Transcribe exactly, and only, the lines that run from the one containing "Screen dimensions: 750x375" through the end of the records.

*****

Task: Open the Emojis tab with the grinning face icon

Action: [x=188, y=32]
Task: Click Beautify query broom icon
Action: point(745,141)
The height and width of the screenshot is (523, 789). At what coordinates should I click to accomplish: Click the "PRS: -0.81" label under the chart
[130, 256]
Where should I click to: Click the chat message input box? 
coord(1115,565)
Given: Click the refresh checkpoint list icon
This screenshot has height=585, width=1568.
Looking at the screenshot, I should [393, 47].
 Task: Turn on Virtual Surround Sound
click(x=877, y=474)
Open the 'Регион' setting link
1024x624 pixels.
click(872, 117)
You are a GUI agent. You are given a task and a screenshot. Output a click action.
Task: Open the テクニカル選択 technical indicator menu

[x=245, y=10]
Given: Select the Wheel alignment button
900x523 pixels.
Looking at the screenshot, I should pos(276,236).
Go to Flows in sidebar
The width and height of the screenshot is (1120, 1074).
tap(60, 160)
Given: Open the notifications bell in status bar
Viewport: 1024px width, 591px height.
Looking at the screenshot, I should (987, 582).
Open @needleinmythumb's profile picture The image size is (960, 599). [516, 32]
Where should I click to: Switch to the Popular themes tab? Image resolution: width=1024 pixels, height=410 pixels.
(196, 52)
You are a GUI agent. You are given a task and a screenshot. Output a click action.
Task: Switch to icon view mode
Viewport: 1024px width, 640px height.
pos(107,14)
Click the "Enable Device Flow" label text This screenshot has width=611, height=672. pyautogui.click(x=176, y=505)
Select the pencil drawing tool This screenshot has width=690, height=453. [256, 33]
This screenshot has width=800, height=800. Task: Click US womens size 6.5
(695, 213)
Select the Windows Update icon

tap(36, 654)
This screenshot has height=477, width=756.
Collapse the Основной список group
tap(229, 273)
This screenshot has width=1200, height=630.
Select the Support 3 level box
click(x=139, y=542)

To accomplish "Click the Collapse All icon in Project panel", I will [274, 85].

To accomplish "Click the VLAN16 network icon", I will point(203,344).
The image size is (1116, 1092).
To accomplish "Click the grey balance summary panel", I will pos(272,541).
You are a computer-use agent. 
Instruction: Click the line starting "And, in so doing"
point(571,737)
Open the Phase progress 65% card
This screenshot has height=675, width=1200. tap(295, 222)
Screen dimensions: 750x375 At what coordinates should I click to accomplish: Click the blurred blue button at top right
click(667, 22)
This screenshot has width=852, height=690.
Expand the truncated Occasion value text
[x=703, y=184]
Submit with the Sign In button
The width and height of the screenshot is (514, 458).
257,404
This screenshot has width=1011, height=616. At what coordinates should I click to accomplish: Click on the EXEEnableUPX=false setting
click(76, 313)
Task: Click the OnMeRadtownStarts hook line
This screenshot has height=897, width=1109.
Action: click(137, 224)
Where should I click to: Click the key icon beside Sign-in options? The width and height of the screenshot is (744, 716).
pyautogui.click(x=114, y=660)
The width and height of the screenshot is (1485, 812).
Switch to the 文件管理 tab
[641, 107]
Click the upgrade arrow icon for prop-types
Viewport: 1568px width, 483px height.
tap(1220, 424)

*****

#### Exercise answer:
Screen dimensions: 750x375 At what coordinates should I click to accomplish: Click the blurred blue button at top right
click(667, 22)
This screenshot has width=852, height=690.
Expand the truncated Occasion value text
[x=703, y=184]
Submit with the Sign In button
The width and height of the screenshot is (514, 458).
257,404
This screenshot has width=1011, height=616. At what coordinates should I click to accomplish: Click on the EXEEnableUPX=false setting
click(76, 313)
Task: Click the OnMeRadtownStarts hook line
This screenshot has height=897, width=1109.
Action: click(137, 224)
Where should I click to: Click the key icon beside Sign-in options? The width and height of the screenshot is (744, 716).
pyautogui.click(x=114, y=660)
The width and height of the screenshot is (1485, 812).
Switch to the 文件管理 tab
[641, 107]
Click the upgrade arrow icon for prop-types
Viewport: 1568px width, 483px height.
tap(1220, 424)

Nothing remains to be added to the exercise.